Objective: To observe the regeneration cardiomyocytes and neovascularization after mobilizing autologous bone marrow stem cells by granulocyte colony stimulating factor (G-CSF) alone or G-CSF combined with recombinant human growth hormone (rhGH) in Wistar rats with acute myocardial infarction (AMI).
Methods: AMI rat model was reproduced by liquid nitrogen cryoinjury. The rats were randomly divided into six groups: mobilization group (N group, n=8), sham operation group (SO group, n=6), myocardial infarction group (MI group, n=8), G-CSF group (G group, n=8), rhGH group (GH group, n=8) and G-CSF combined with rhGH group (GG group, n=8). White blood cell (WBC) count and mononuclear cells proportion (MNC%) in peripheral blood were determined with ABX blood cell analyzer to estimate bone marrow stem cells mobilization. Four weeks after intervention, the rats were sacrificed, their respective body and heart weight were obtained, and the hearts were harvested for hematoxylin and eosin (HE) and immunohistochemical examination.

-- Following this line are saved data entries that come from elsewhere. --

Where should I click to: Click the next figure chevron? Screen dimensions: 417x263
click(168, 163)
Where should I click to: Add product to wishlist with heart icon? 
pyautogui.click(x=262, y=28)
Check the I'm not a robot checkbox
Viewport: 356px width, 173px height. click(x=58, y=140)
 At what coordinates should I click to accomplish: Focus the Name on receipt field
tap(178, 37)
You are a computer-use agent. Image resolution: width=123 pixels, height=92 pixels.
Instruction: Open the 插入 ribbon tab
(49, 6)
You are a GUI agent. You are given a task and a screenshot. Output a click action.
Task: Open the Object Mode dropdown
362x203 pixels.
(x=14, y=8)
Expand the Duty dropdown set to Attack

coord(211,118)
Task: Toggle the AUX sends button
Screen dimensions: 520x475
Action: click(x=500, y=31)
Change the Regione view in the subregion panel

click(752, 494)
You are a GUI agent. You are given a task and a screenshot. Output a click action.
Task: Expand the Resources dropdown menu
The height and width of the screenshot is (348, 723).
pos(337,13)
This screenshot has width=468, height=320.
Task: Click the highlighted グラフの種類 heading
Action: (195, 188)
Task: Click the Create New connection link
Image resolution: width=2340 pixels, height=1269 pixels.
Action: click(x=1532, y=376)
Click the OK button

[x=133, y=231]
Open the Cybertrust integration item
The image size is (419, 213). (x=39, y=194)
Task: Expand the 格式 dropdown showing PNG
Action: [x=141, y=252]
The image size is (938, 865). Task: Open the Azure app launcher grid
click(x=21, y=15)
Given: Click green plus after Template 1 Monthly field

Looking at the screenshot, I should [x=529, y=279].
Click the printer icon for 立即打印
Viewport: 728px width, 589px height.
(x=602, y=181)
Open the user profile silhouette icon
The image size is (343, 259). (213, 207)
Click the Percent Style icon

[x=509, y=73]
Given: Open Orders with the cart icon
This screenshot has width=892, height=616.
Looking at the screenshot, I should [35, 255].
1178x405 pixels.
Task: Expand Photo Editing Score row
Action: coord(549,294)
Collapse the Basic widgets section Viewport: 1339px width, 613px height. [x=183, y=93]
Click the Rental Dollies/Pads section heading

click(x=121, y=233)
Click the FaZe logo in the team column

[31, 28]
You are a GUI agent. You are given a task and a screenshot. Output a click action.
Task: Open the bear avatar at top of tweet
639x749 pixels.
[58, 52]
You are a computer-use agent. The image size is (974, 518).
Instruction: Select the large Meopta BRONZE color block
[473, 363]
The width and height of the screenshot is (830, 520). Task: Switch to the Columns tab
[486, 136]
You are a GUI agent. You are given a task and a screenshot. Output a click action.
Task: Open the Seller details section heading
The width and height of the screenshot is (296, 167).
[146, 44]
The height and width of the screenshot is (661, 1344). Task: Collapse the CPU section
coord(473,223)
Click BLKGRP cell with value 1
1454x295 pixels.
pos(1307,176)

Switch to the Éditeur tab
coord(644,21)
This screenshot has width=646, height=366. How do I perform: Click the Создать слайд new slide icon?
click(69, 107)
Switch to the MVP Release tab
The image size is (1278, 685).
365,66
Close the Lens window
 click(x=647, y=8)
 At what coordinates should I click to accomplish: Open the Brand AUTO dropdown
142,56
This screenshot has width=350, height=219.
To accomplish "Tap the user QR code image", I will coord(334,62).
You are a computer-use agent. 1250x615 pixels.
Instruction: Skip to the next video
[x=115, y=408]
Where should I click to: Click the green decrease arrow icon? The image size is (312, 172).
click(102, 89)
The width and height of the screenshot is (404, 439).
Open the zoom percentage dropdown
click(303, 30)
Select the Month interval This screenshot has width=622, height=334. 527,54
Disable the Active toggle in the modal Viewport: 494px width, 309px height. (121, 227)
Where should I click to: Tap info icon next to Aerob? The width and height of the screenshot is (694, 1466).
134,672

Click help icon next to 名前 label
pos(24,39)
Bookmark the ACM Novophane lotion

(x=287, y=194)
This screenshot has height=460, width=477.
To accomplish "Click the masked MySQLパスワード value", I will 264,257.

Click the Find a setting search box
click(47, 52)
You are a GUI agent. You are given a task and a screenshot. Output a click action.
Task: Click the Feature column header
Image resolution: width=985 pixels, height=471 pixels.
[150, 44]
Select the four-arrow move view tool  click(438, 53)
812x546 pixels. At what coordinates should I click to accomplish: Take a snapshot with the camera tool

Results: (1)Comparing with baseline values, after 6 days administration of G-CSF, the WBC and MNC% increased in N and G groups (both P<0.01); WBC increased (P<0.01) but no difference of MNC% in MI group (P>0.05); WBC and MNC% were significantly higher in G group than those in MI group (all P<0.05). (2)Body and heart weights in GH and GG groups were higher than those in SO, MI and G groups respectively (all P<0.05). The ratio of heart and body weight was higher in GC group than that in MI,G and SO groups (P<0.05). (3)There were no significant differences in infarct size among MI, G, GH, and GG groups (P>0.05). (4)The capillary densities were higher in G, GH and GG groups than those in MI and SO groups; the density in GG group was higher than that in G and GH groups (all P<0.01). (5)BrdU positively stained neonatal cells were observed in G, GH and GG groups. Of them some developed into the endothelial cells. BrdU and cTnI double positive stained cells were observed in G and GG groups, which implied these cells might have differentiated into cardiac myocyte like cells.
Conclusion: (1)G-CSF can mobilize bone marrow stem cells into peripheral blood in normal and cardiac infarct rats. The mobilized stem cells may enter into the infarct zone and induce the regeneration of cardiac myocyte like cells and vascular endothelial cells. (2)rhGH may promote the regeneration of capillary in the zone of infarction, but does not induce regeneration of cardiac myocyte like cells. (3)The combination of G-CSF with rhGH might promote more capillary regeneration than either of them used alone.